Farewell to an ancient minority in Central Asia
SAMARKAND, UZBEKISTAN
Along the narrow, crooked streets of Samarkand's Ivritski Mahalla - the Jewish Quarter - the signs are everywhere: House For Sale; Desperate To Sell Now.
The going rate: around $2,000.
In 1990, between 20,000 and 50,000 Jews lived in Samarkand, the second-largest city in Uzbekistan, a former Soviet republic in Central Asia. Today, a few hundred remain out of a community whose presence dates back millenniums. Most of them are planning to go.
"After five years there will be no Jews in Samarkand," says Yuri Yusupov, a retired veterinarian who is selling the last of his equipment and old extension cords at a street bazaar. He has lived his whole life in this arid, balmy city, famous for its fantastic Muslim mosques and palaces. But his brother and children have moved to Queens, New York, and Yusupov says he will probably join them.
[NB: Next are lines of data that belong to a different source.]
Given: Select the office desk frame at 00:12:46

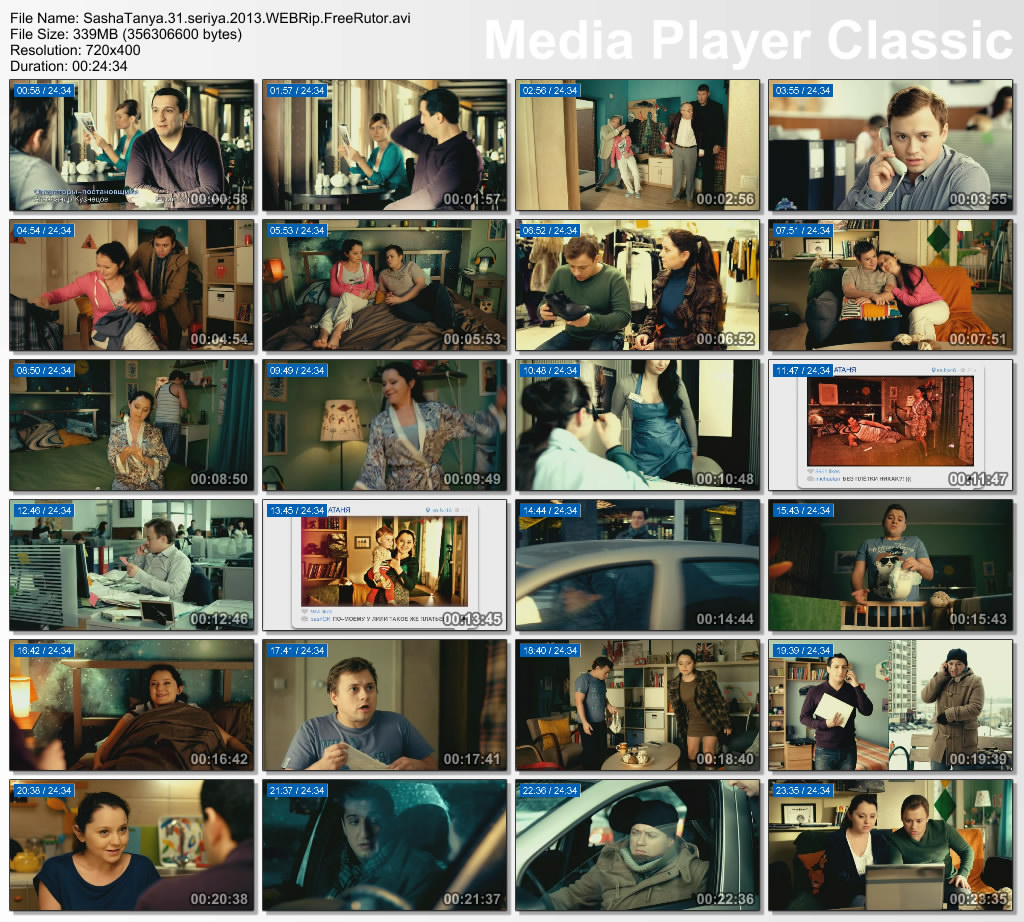Looking at the screenshot, I should [132, 565].
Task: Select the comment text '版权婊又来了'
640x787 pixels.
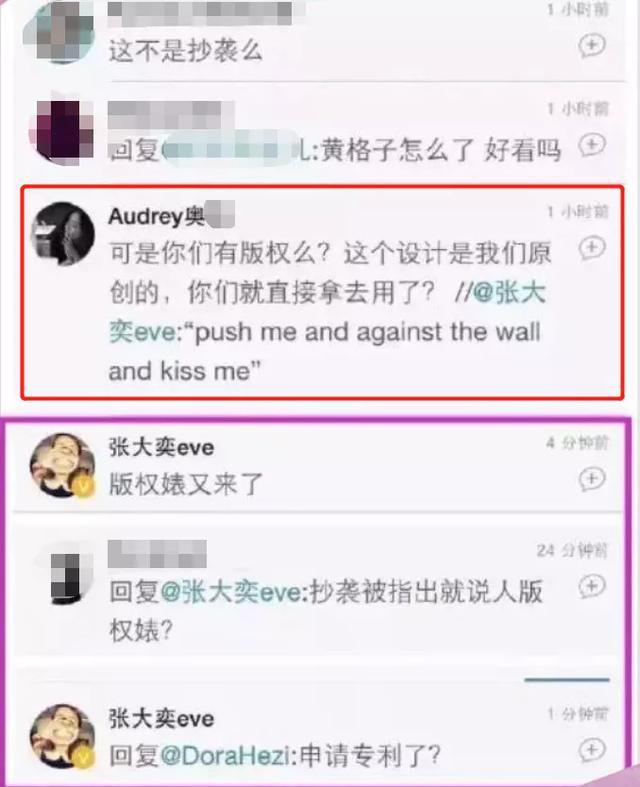Action: tap(186, 484)
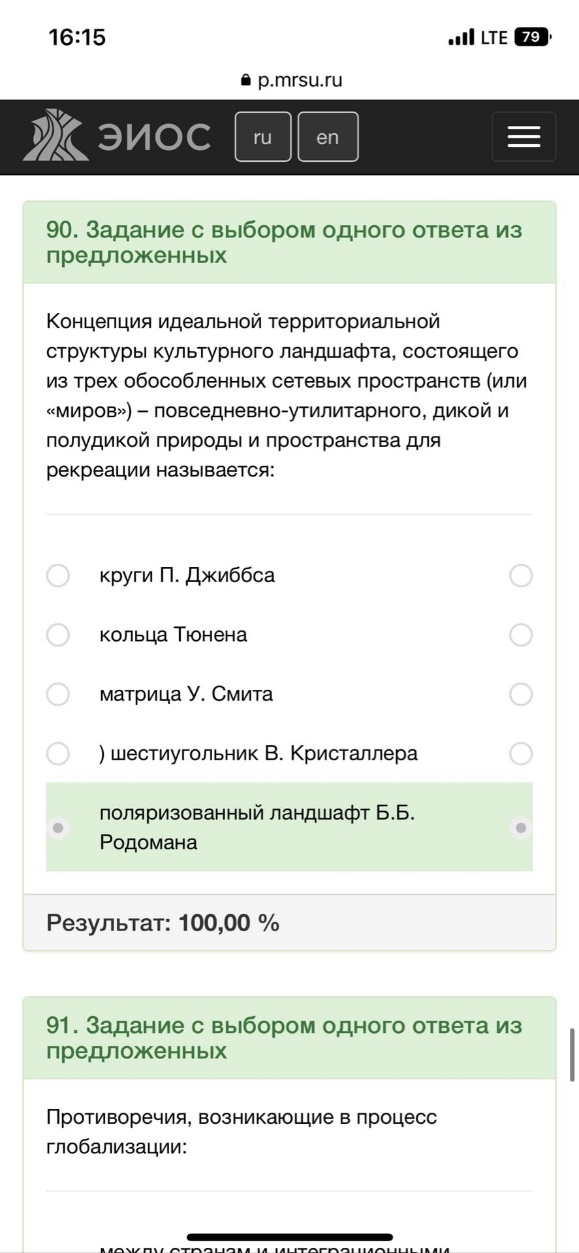Tap the battery indicator in status bar
The image size is (579, 1253).
[x=533, y=38]
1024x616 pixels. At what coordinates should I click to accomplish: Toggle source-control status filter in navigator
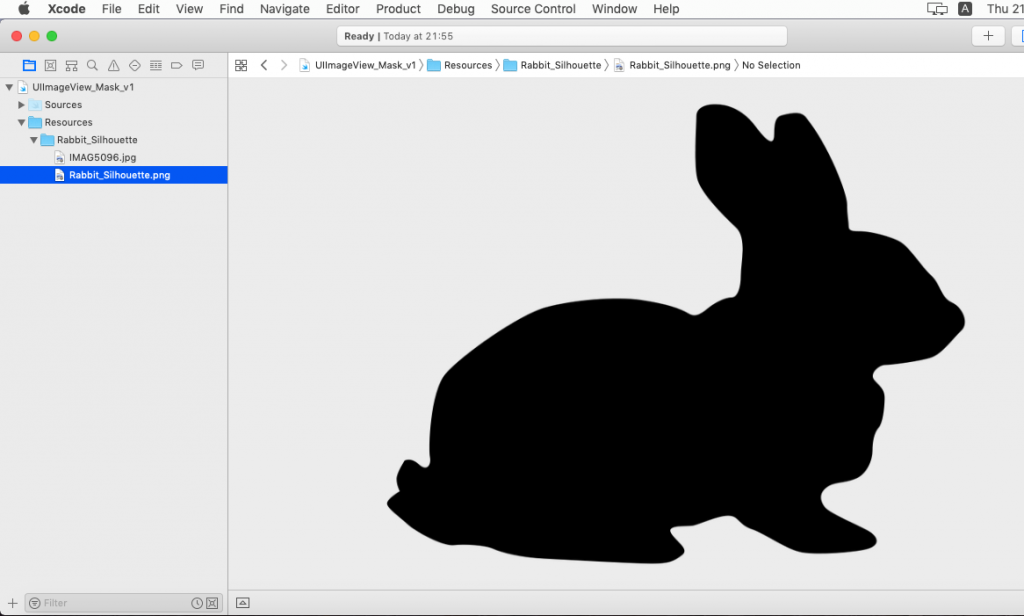pyautogui.click(x=212, y=603)
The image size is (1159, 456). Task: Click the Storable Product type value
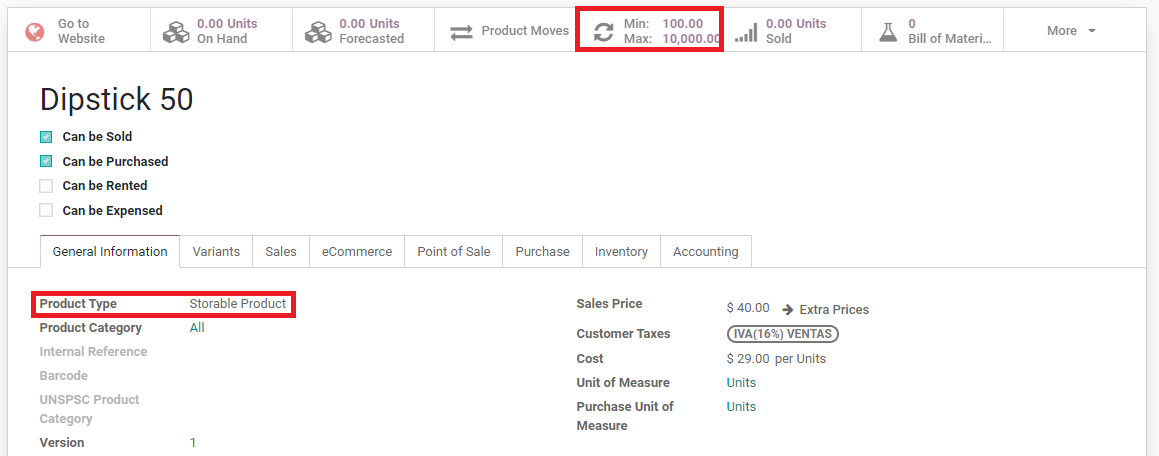point(238,304)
All over Central Asia, Bukharans, as they are known, are departing. There is a certain irony to the exodus. With the collapse of the Soviet Union a decade ago, Jews can finally practice their religion without interference. But some want a more prosperous life, while others are concerned about the spread of Islamic fundamentalism in the largely Muslim region.
Uzbekistan's leaders have tried, with limited success, to transform it into a secular, open nation. But the economy, largely controlled by the government, has stagnated. The average monthly income is around $60. To the south lies Afghanistan, where the Taliban imposes its harsh brand of Islamic rule over 95 percent of the country. A militant group with reported ties to the Taliban, the Islamic Movement of Uzbekistan, appears to be gaining influence in some parts of the country.
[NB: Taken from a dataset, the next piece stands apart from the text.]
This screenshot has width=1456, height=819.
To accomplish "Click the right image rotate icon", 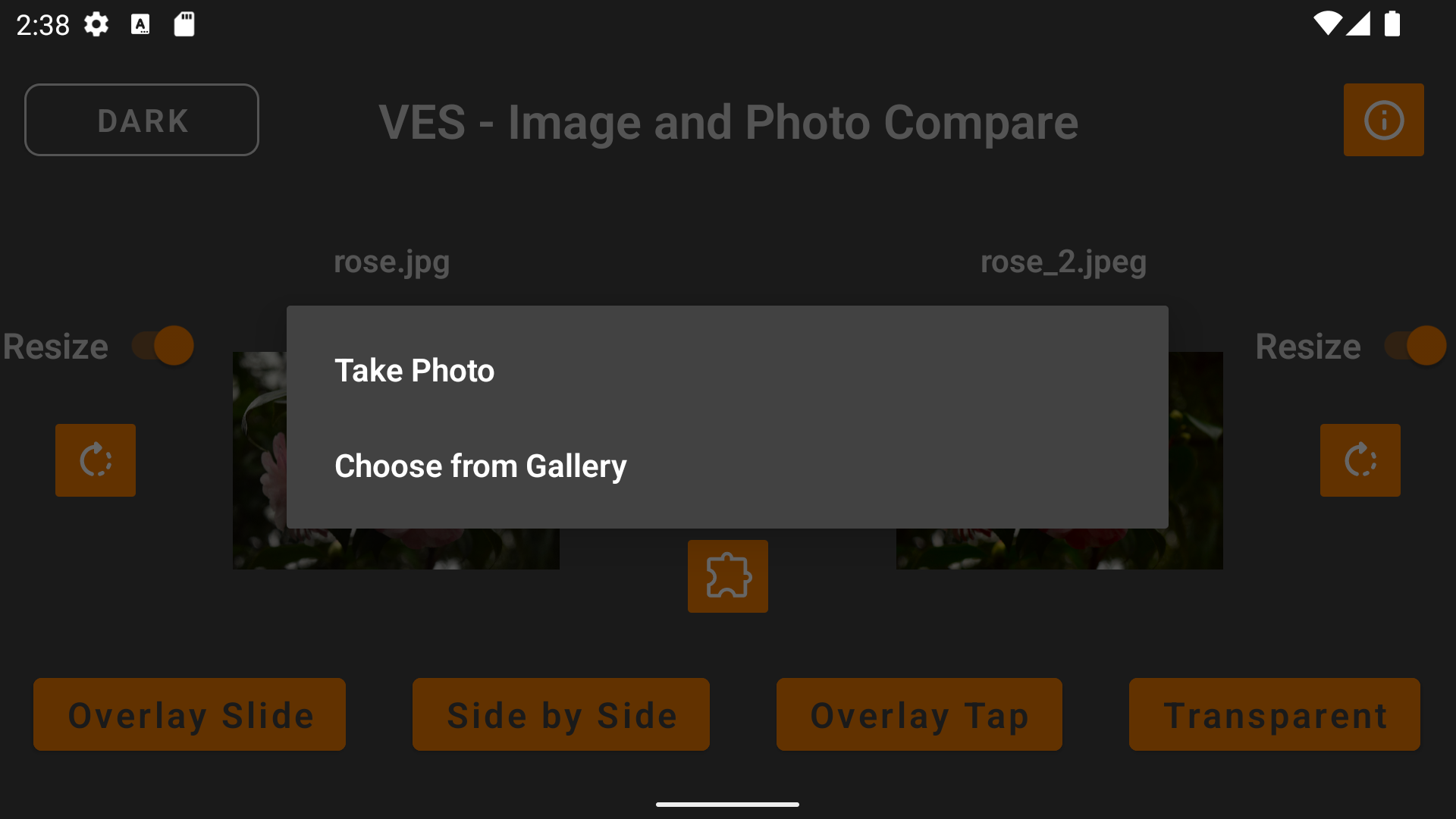I will pos(1360,460).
"These Taliban, they are threatening that they will come and establish radical Islam," says Aron Aronov, who left Uzbekistan for New York 10 years ago. "This threat looms over the heads of Jews there."
Back in Samarkand, Yusupov and his wife, Clara, serve a lunch of kosher beef - once a week, an out-of-town rabbi arrives to supervise the slaughter of three cows, enough to supply the small community - and talk about their lives.
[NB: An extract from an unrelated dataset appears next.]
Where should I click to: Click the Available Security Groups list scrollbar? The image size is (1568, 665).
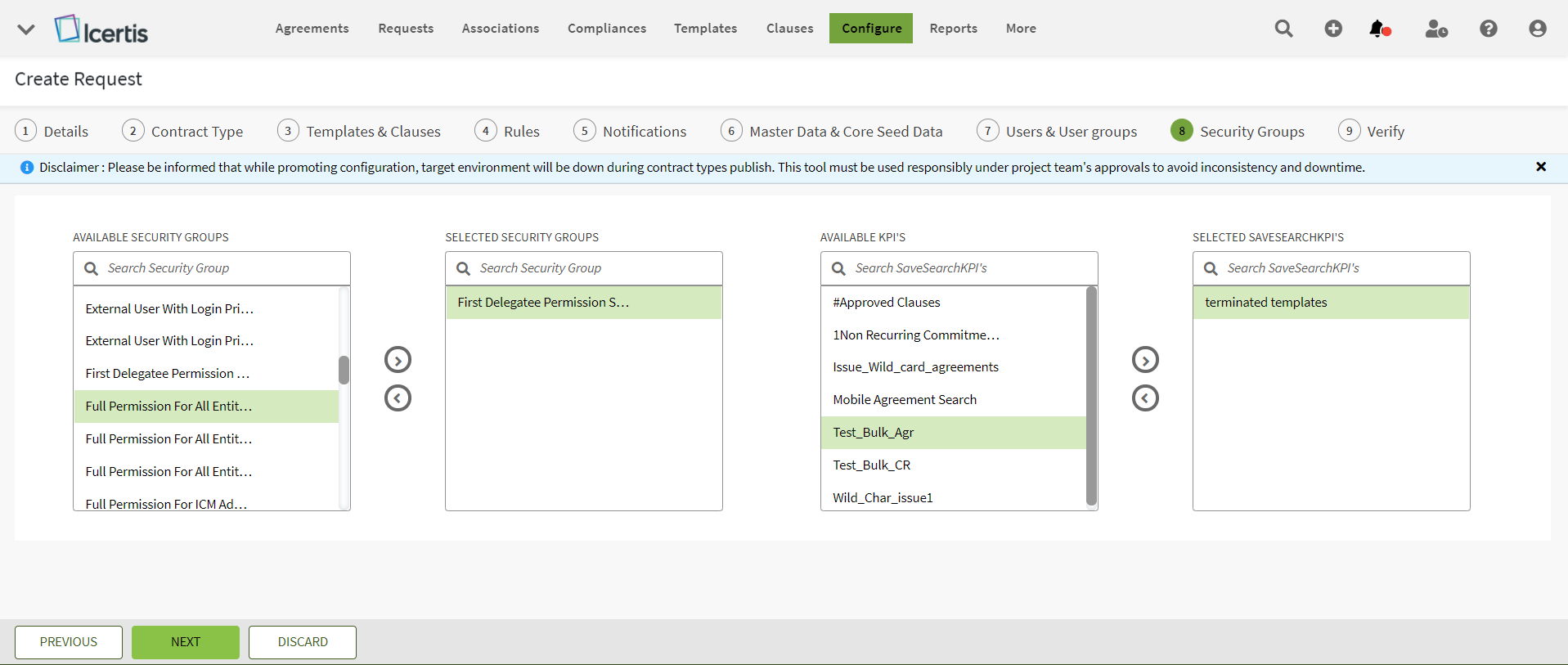click(344, 370)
Mrs. Yusupov was born in this house, a small, airy place that looks out over a cluttered courtyard. Her father built it himself more than 90 years ago. "We had a very beautiful life," she says. "Weddings, we used to celebrate for the whole day.... Once, the streets were full of Jews."
No one knows when Jews first arrived in Central Asia. Many scholars believe they fled to the region 2,500 years ago when the Babylonians conquered Israel. Their name stems from Bukhara, another Uzbek city that was once a center of Central Asian Jewish life. They speak a distinct language, known as Judeo-Tajik, and traditionally worked as skilled tradesmen, mostly as weavers and cloth-dyers.
Over the centuries, they developed customs and rituals that differ from those of Jews in Europe, the Mediterranean, and present-day Iran. "A lot of times, people assume they're Sephardic, but they're not at all Sephardic. They comprise a separate cultural group of Jews," says Theodore Levin, an ethnomusicologist at Dartmouth College in Hanover, N.H.
Once they leave, many Bukharans have trouble in their new surroundings. "Their communities and families have been splintered in the process of immigration," says Alanna Cooper, an anthropologist who has done extensive fieldwork on Bukharans in Uzbekistan, the US, and Israel. "The values and expectations are really different in the West than in Uzbekistan."
"With TV and movies, assimilation here comes very quickly," says Mr. Aronov, who he says he emigrated "to join my family."
A short, stocky man with a full head of salt-and-pepper hair, Aronov is a former linguistics professor who now works for a Jewish social-service agency. He has started a Bukharan Jewish museum in his Queens rowhouse. His basement is crammed with historical objects, among them a 450-year-old torah made from deerskin, antique silk robes, water urns, a wooden abacus, and thousands of photographs. Aronov dreams of moving his collection to a larger, more public space. The clock is ticking, he says: "2,000 years of history - finished."
On a recent Saturday morning in Samarkand, Sabbath services take place at the 120-year-old Gumbaz Shul, one of two remaining synagogues in a city that once held 50. The unofficial rabbi, a fleshy electrician named Boris Muratov, leads the prayers in a mixture of Bukharan and halting Hebrew.
Mr. Muratov took over when the previous rabbi left. Soon he, too, plans to depart - for Israel. Who will take his place? "Nobody," he says. "There are no other rabbis."